Once all the buttons are removed, we can proceed to clean the box. To avoid problems with the screen printing, we will clean the outside of the box with alcohol. And the button holes. To clean the holes easily, we can use an interdental brush, which fits perfectly through the holes of the button box.
Unfortunately, those box marks weren't completely dirty. After cleaning the box, I noticed that it was not possible to clean it completely. In those parts it looked like some liquid had attacked the metal. It looks unattractive, although it doesn't affect it at all.
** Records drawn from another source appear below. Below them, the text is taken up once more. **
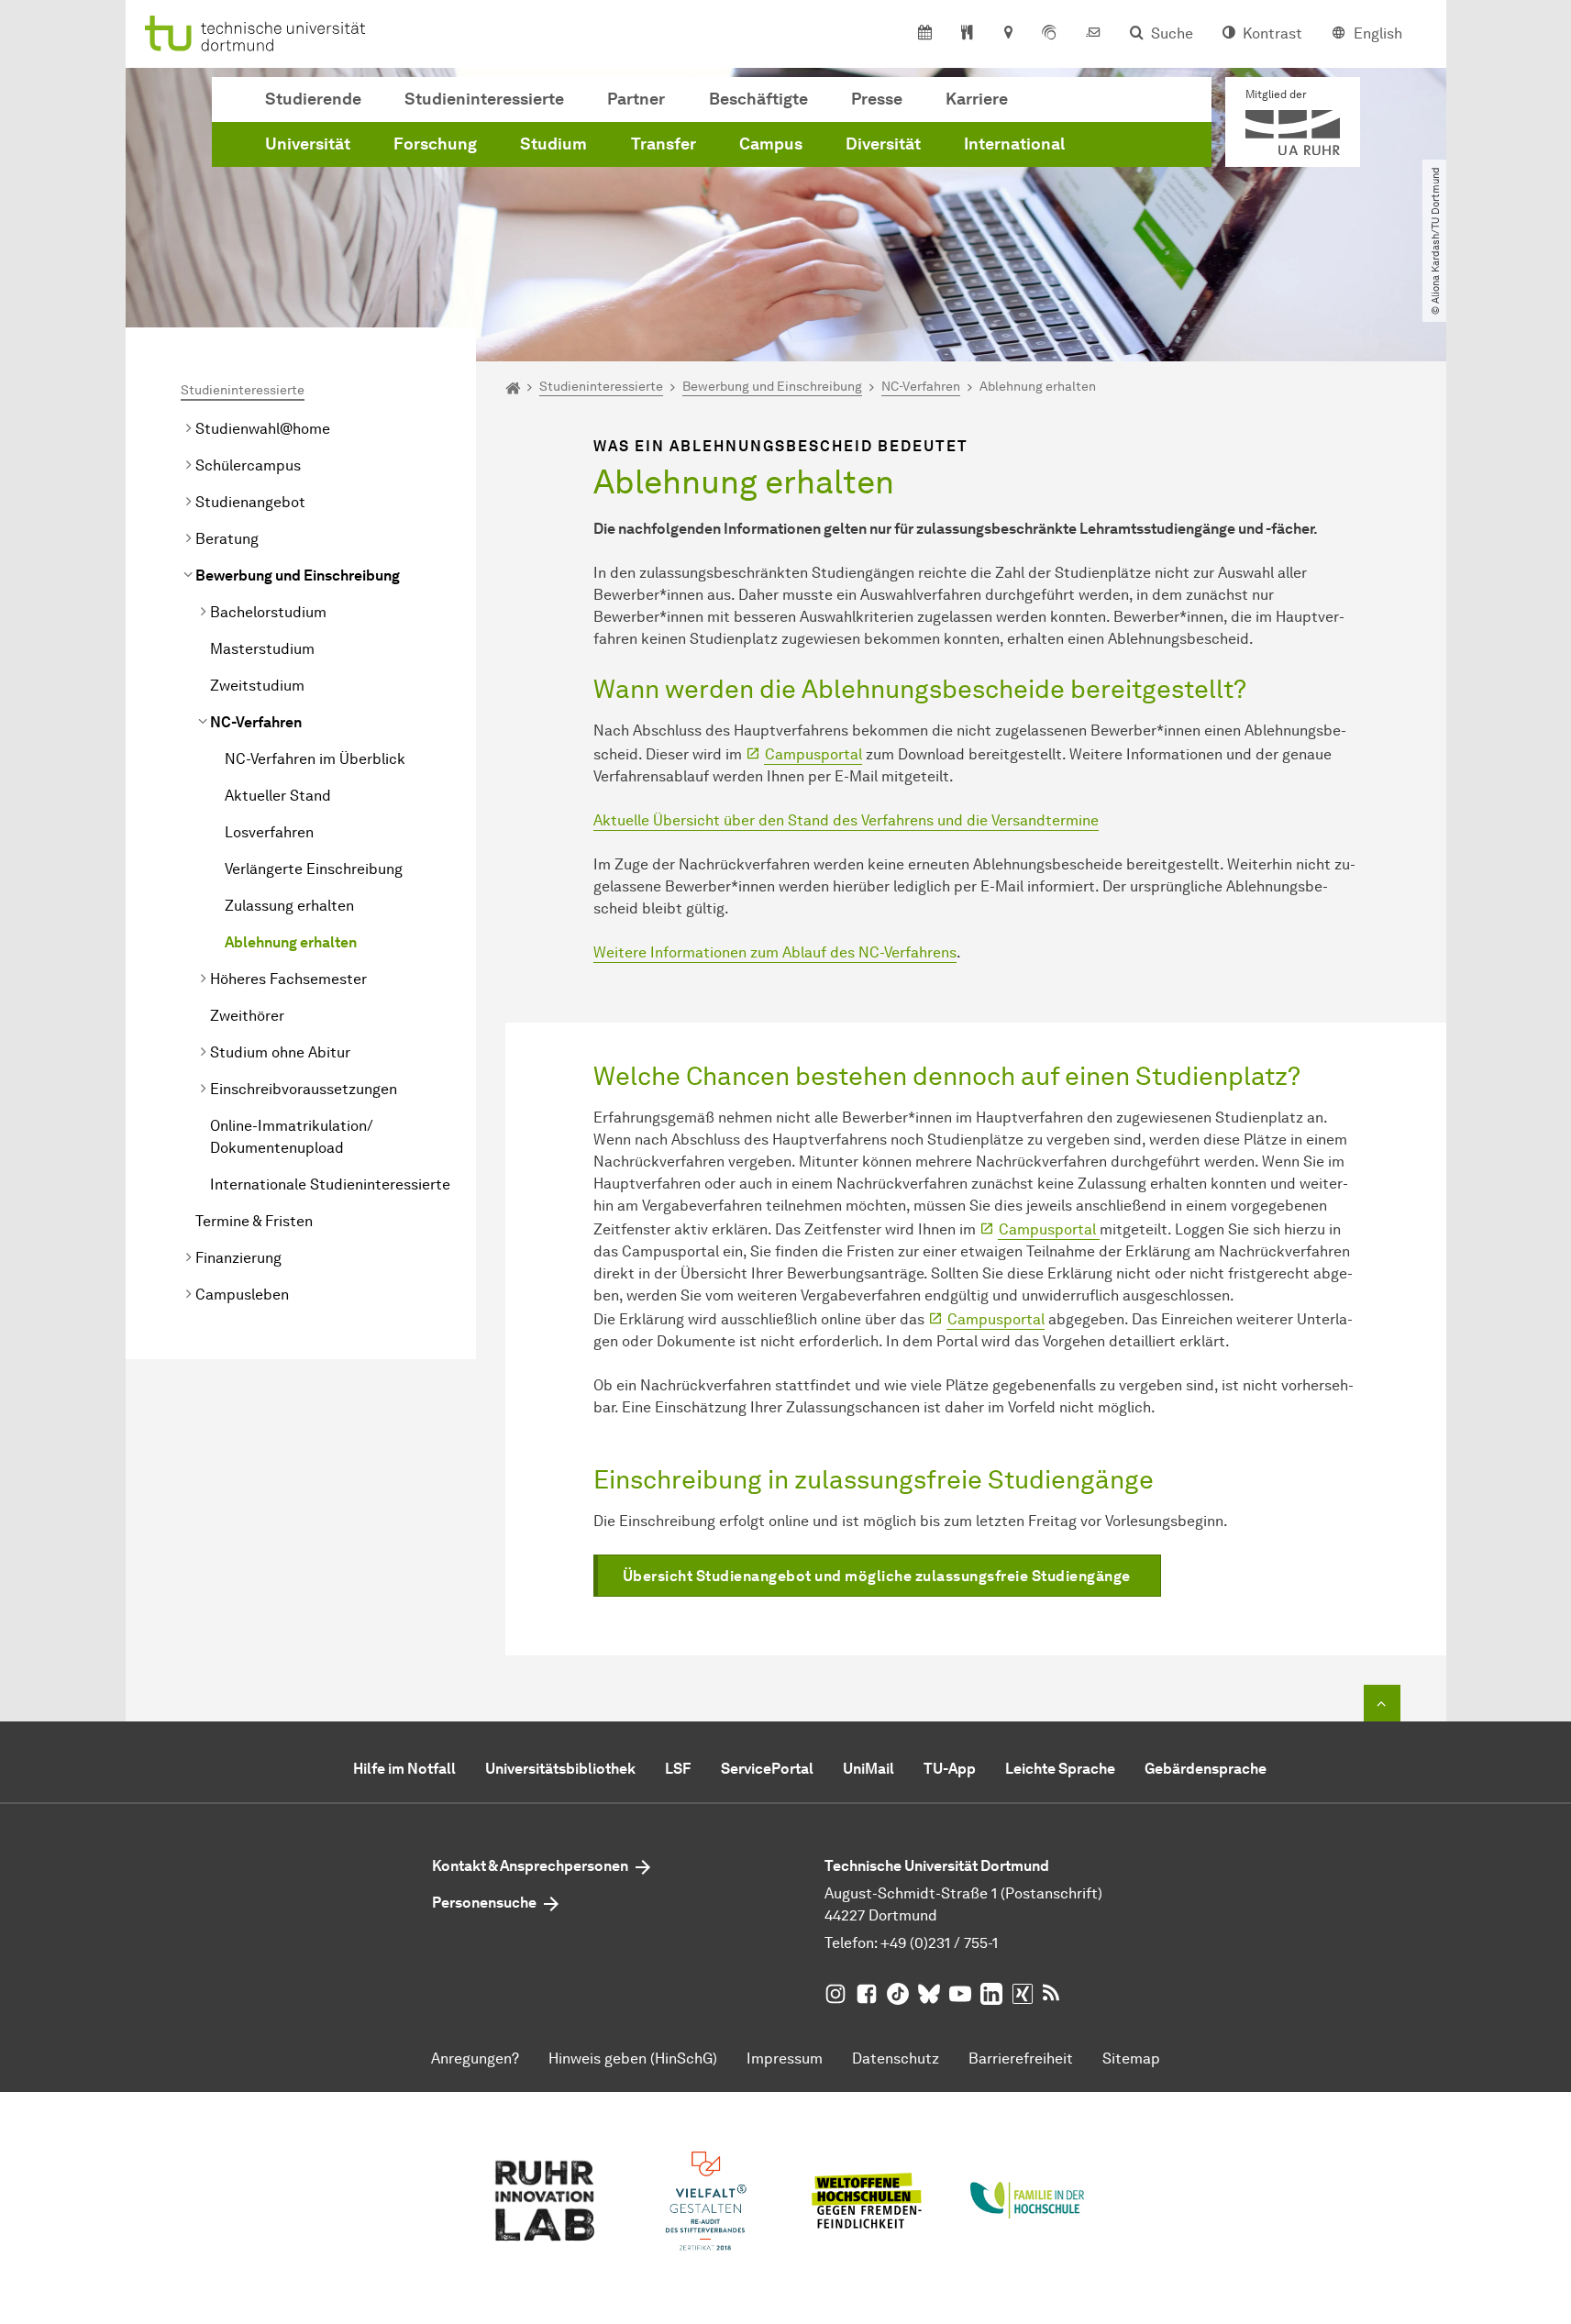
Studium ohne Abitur (280, 1052)
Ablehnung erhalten (291, 942)
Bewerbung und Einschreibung (297, 575)
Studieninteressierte (484, 99)
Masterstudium (262, 649)
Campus (770, 144)
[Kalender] (924, 34)
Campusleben (242, 1294)
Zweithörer (247, 1015)
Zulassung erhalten (289, 905)
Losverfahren (269, 832)
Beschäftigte (758, 99)
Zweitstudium (257, 685)
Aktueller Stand (278, 795)
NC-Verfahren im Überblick (315, 759)
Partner (636, 99)
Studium (553, 144)
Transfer (663, 144)
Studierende (313, 99)
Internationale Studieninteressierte (330, 1184)
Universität (307, 144)
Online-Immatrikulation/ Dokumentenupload (291, 1136)
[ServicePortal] (1049, 34)
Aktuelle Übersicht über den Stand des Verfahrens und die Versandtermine (846, 820)
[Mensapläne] (967, 34)
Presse (876, 99)
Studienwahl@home (262, 428)
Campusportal (813, 754)
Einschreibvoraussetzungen (303, 1089)
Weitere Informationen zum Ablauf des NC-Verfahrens (775, 952)
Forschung (435, 144)
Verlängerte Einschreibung (314, 869)
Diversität (883, 144)
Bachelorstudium (268, 612)
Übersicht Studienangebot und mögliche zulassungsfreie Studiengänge (877, 1576)
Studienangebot (250, 502)
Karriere (977, 99)
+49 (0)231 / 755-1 (939, 1943)
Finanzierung (238, 1258)
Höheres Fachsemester (288, 979)
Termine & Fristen (254, 1221)
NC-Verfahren (256, 722)
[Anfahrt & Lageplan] (1007, 34)
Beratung (227, 539)
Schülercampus (248, 465)
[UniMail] (1093, 34)
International (1014, 144)
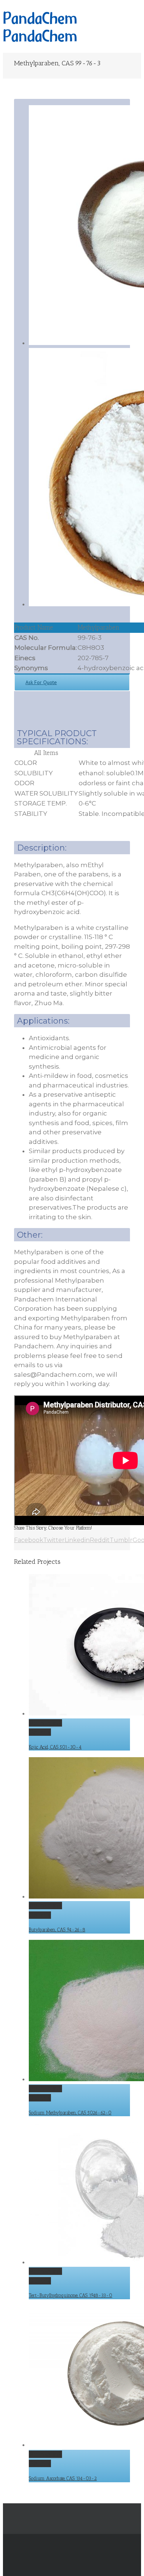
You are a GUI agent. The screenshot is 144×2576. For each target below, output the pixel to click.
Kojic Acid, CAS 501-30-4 (55, 1747)
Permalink (45, 1723)
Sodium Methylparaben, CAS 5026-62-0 (70, 2112)
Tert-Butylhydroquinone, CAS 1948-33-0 (70, 2295)
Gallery (40, 1732)
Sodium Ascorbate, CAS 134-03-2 (63, 2478)
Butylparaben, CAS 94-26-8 (57, 1929)
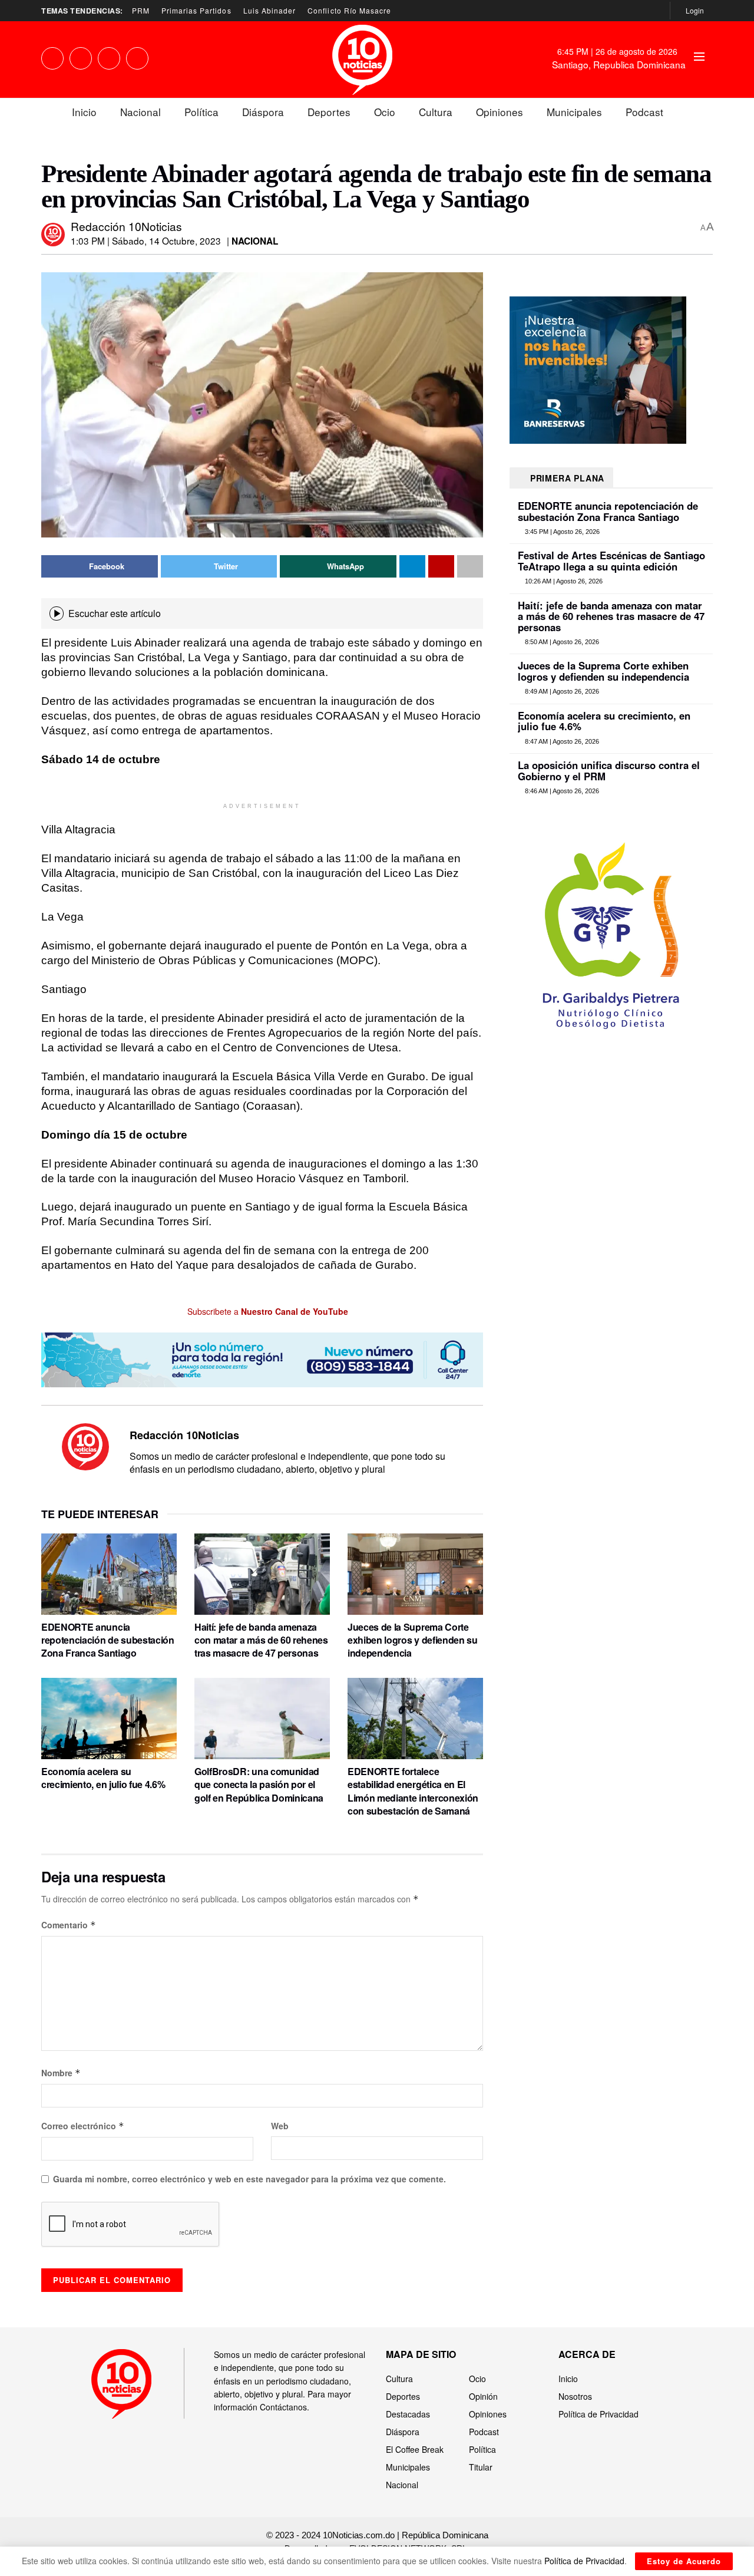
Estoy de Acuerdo (684, 2561)
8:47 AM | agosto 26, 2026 (561, 741)
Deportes (328, 111)
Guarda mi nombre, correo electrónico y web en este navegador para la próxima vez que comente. (249, 2179)
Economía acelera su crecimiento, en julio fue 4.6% (103, 1777)
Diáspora (263, 111)
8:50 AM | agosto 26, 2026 (561, 641)
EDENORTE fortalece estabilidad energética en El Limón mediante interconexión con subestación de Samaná (413, 1791)
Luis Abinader (269, 10)
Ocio (384, 111)
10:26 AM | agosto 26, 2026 (563, 581)
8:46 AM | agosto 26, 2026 (561, 790)
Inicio (84, 111)
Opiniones (499, 111)
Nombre (61, 2073)
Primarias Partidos (196, 10)
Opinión (483, 2396)
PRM (141, 10)
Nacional (140, 111)
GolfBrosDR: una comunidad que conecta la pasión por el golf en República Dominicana (258, 1784)
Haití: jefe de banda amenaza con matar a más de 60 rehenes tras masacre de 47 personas (261, 1640)
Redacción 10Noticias (126, 226)
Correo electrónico (82, 2126)
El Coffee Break (415, 2449)
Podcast (644, 111)
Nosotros (575, 2396)
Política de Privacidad (598, 2414)
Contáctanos (283, 2407)
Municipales (574, 111)
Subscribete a (266, 1311)
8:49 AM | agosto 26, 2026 (561, 691)
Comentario (68, 1925)
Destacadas (408, 2414)
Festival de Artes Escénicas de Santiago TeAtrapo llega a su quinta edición (611, 560)
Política (201, 111)
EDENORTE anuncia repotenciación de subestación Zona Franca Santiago (107, 1640)
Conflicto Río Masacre (349, 10)
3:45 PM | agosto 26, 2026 (561, 531)
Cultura (435, 111)
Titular (480, 2467)
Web (280, 2126)
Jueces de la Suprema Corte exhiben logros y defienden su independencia (413, 1640)
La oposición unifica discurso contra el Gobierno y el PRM (609, 770)
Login (694, 10)
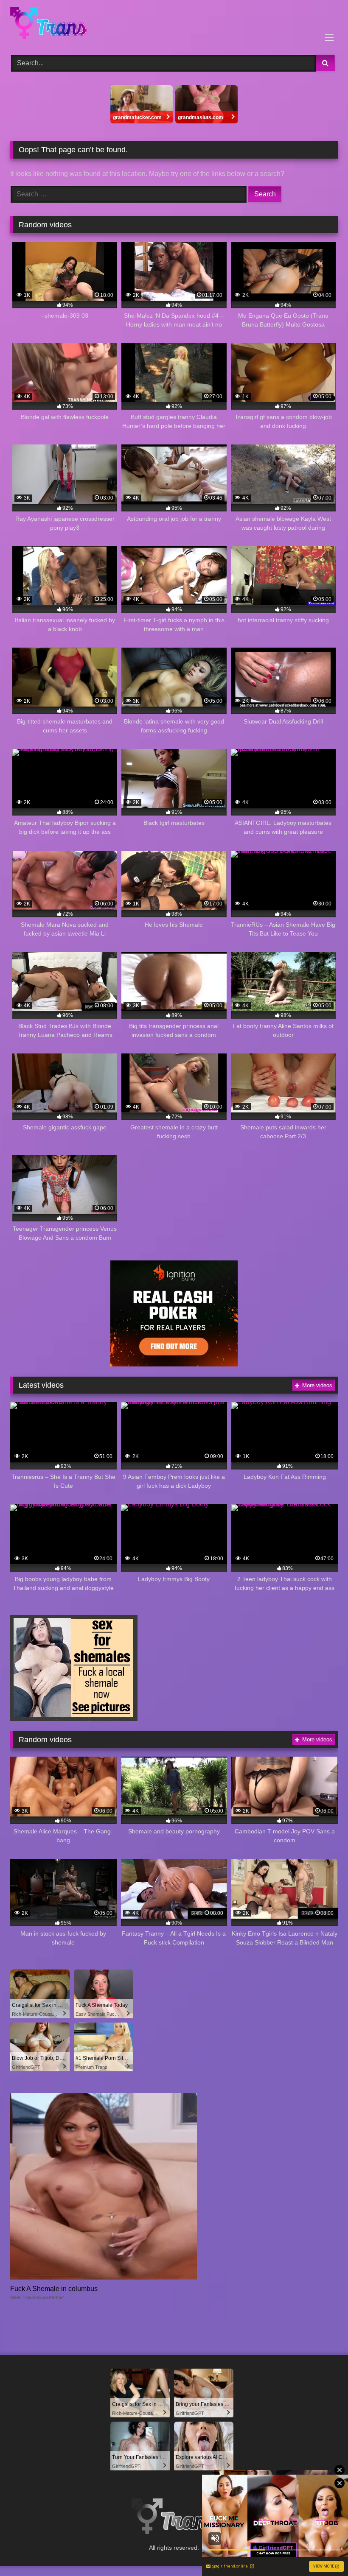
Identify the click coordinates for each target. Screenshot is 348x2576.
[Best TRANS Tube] (174, 24)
Then we started to clean the buttons. With a small container and soap and water, we cleaned the button, spring, washer and the seals. Once the components are assembled on the button, we proceed to apply a little silicone grease in the holes of the case and on the joints and spring.
Once the buttons are cleaned and greased, we have to mount them back on the box. The procedure is simple: insert the buttons into the box, place the circlip with the opening facing downwards and press down with the screwdriver until you hear a click. This will place the button on the watch case.
Sorry about the quality of the photo, but it's hard to hold the box and the camera at the same time.
Once the buttons are mounted on the box, we check their operation. Basically, it is a matter of checking that when the button is pressed, they return to their initial position without delay. Of course, as they are clean and greased, they all work perfectly.
Now I'm going to check the battery. In principle it is well charged, but I plan to change it for another of a quality brand. Unfortunately I do not have cr2016, so something else to buy and the day I receive the new seal I take advantage and change both things.
We mount the module inside the box, and put back the sound spring. It is important, because if not, the piezoelectric speaker in the back cover will not work and the sound of the clock will not work.
Then we apply silicone grease to the watch's gasket. This watch, due to its age, is going to be "retired", so I will not wet it, at least until I change the back gasket.
In the end, the watch has been left with the buttons working perfectly without any problems. And important detail, with all its functions smoothly, including the sound.
The model is a classic, a type of watch that unfortunately Casio no longer makes. A module with many functions and solid steel case. Hopefully soon Casio will be encouraged to make a reissue, it would be a bestseller.